Cirrhotic portal hypertension is characterized by mesenteric arterial vasodilation and hyporeactivity to vasoconstrictors.


We evaluated the role of epoxyeicosatrienoic acid (EET) and of myoendothelial gap junctions (GJ) in the haemodynamic alterations of experimental cirrhosis.
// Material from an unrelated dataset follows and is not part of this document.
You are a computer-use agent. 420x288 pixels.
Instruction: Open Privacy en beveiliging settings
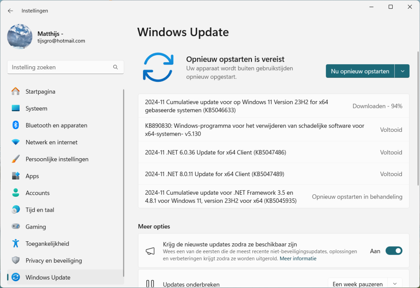[x=54, y=260]
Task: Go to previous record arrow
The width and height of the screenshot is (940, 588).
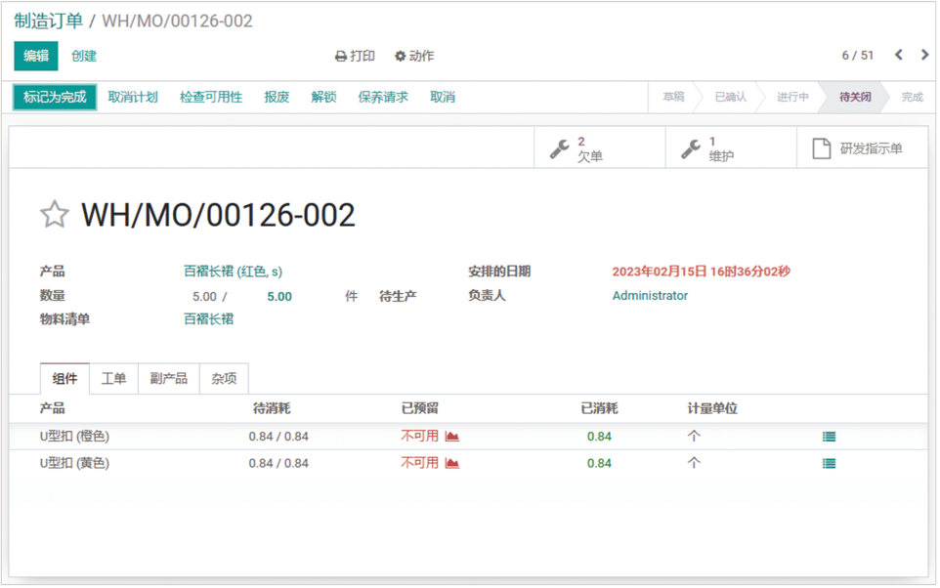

Thirty-five control rats and 35 rats with carbon tetrachloride (CCl(4))-induced cirrhosis were studied. Small resistance mesenteric arteries (diameter <350 μm) were connected to a pressure servo controller in a video-monitored perfusion system. Concentration-response curves to acetylcholine (ACh) were evaluated in mesenteric arteries pre-incubated with indomethacin, N(G)-nitro-L-arginine-methyl-ester and 1H-[1,2,4]oxadiazolo[4,3-a]quinoxalin-1-one before and after the epoxygenase inhibitor miconazole or 18α-glycyrrhetinic acid (18α-GA) (GJ inhibitor). EC(50) was calculated. Concentration-response curves to 11,12-EET were also evaluated. mRNA and protein expression of connexins (Cxs) in the mesenteric arteries was evaluated by real-time PCR and immunohistochemistry.


The ACh response was increased in cirrhotic rats (EC(50): -6.55±0.10 vs. -6.01±0.10 log[M]; P<0.01) and was blunted by miconazole only in cirrhotic animals. 18α-GA blunted the response to ACh more in cirrhotic than that in control rats (P<0.05). Concentration-response curves to 11,12-EET showed an increased endothelium-dependent vasodilating response in cirrhotic rats (P<0.05); the BK(Ca) inhibitor Iberiotoxin (25 nM) blocked the response in normal rats but not in cirrhotic rats, while 18α-GA blunted the response in cirrhotic rats but not in control rats. An increased mRNA and protein expression of Cx40 and Cx43 in cirrhotic arteries was detected (P<0.05).


The increased nitric oxide/PGI(2)-independent vasodilation of mesenteric arterial circulation in cirrhosis is because of, at least in part, hyperreactivity to 11,12-EET through an increased expression of myoendothelial GJs.